Infertility: When a roll in the hay becomes a hayride. I hope you're not nearly as sick of my autumn analogies yet as I am. But I can't seem to stop myself. I'll admit I get carried away for some reason at this time of year. I get sucked into every delicious piece of snacky crap on the shelf just because it´s added "pumpkin spice" or "spooky" to its normal name. When most people are overcome by addiction, they see red. I see orange. I'm hoping I'll be able to squelch my latest urge: To trick-or-treat this year dressed as Dorothy. Nobody wants to see a woman my age in gingham unless she's swinging her partner round and round in a barn. Speaking of hay... and infertility...

You decide you want to have a baby. You figure it's just going to take a few simple rolls in the hay and then you'll get pregnant. After all, you've heard the song your whole life: "First comes love, then comes marriage, then comes you driving an embarrassingly sensible minivan." So then week after week, month after month, you two roll in that hay and all you have to show for it is a lot of sweaty hay lodged in various parts of your person. So you get yourself up, dust yourself off... and climb aboard the infertility hayride.

::::::

▶ [REQUIRED ACTION] Reproduce the passage on infertility word for word, starting with "Infertility: When a" and going on through "hay... and infertility...". The records have no connection to the passage on infertility.

▶ [DATASET ENTRIES]

::::::

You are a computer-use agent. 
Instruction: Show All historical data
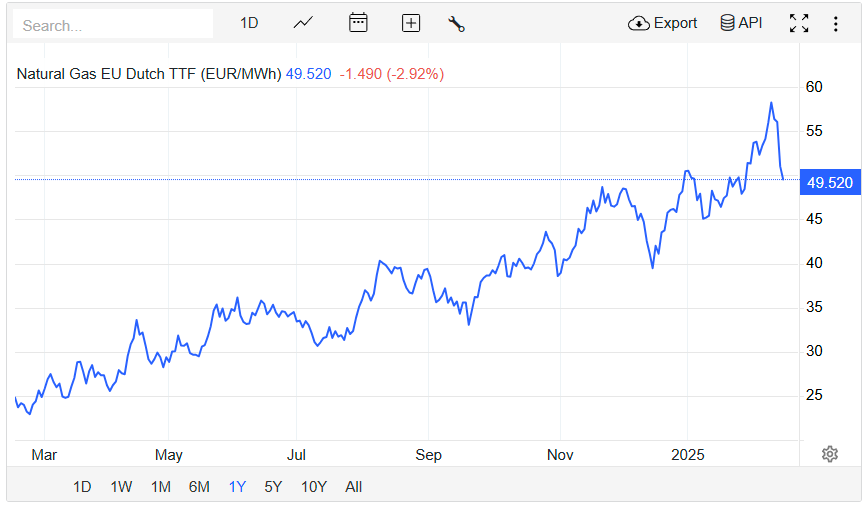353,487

::::::

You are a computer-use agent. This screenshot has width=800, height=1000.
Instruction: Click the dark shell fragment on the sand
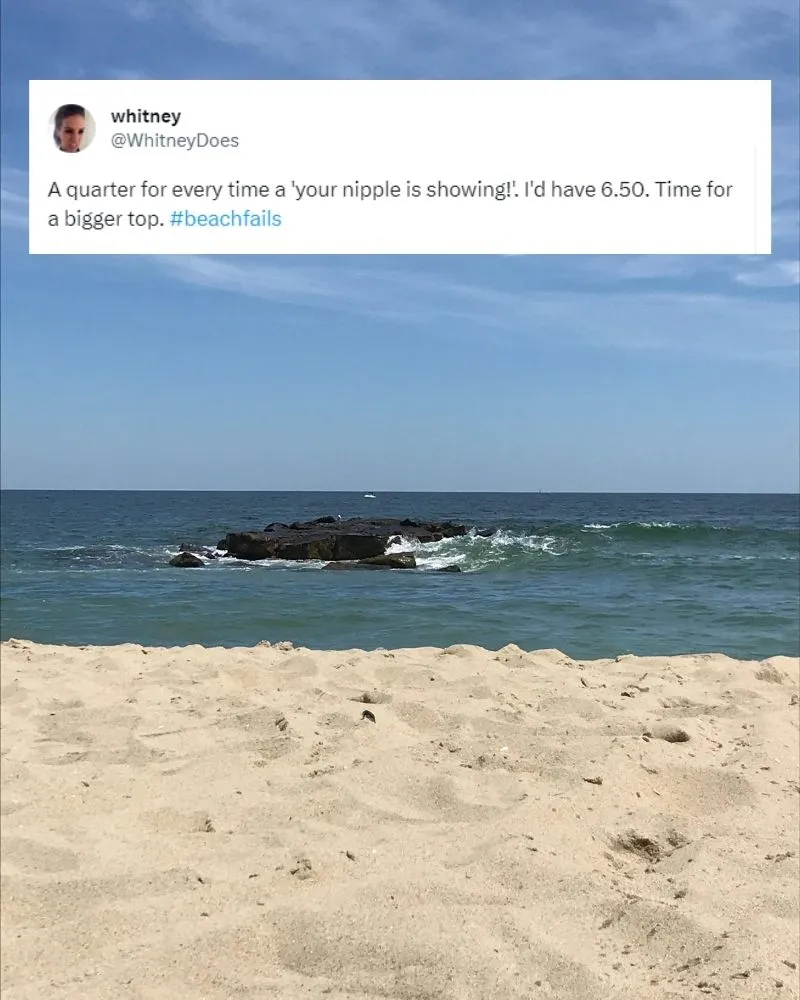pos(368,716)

::::::

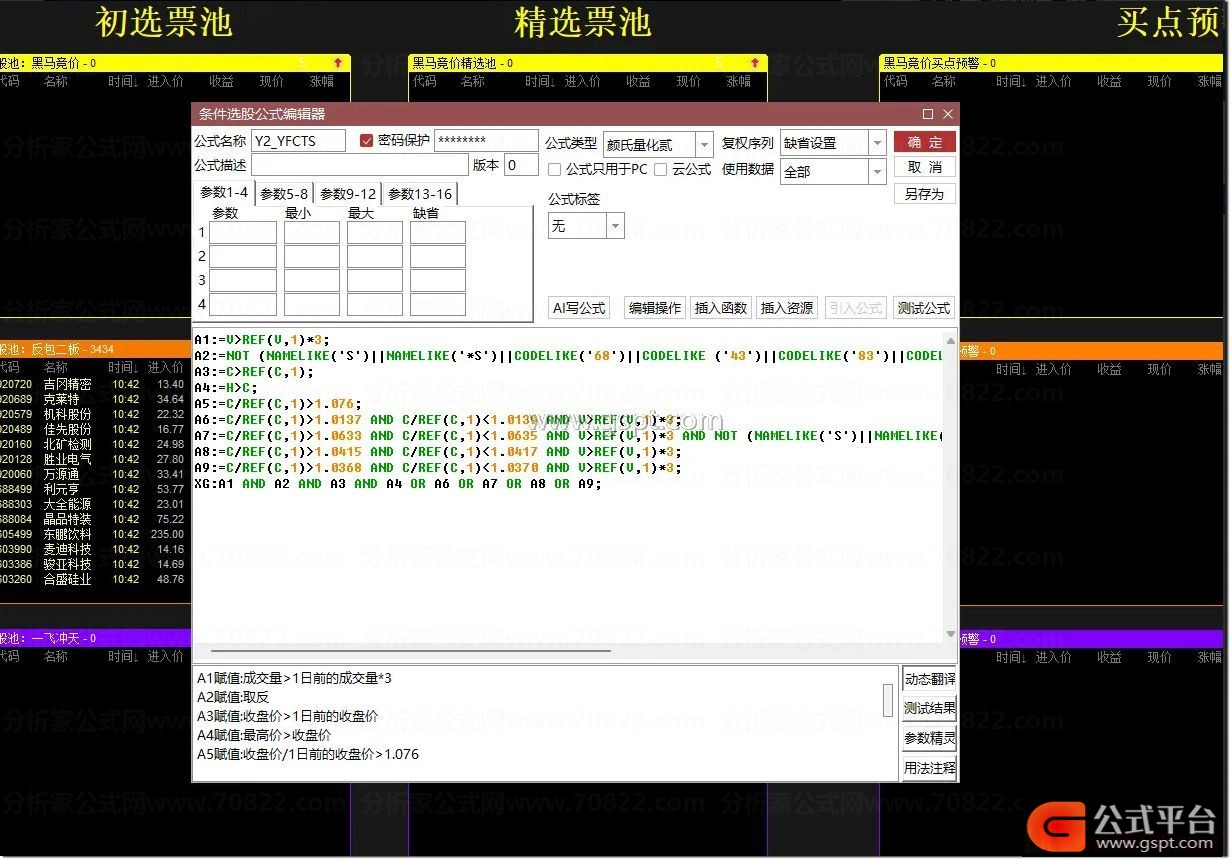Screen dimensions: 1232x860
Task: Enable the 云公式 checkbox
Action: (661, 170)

::::::

▶ [ANSWER TO THIS PROBLEM]
Infertility: When a roll in the hay becomes a hayride. I hope you're not nearly as sick of my autumn analogies yet as I am. But I can't seem to stop myself. I'll admit I get carried away for some reason at this time of year. I get sucked into every delicious piece of snacky crap on the shelf just because it´s added "pumpkin spice" or "spooky" to its normal name. When most people are overcome by addiction, they see red. I see orange. I'm hoping I'll be able to squelch my latest urge: To trick-or-treat this year dressed as Dorothy. Nobody wants to see a woman my age in gingham unless she's swinging her partner round and round in a barn. Speaking of hay... and infertility...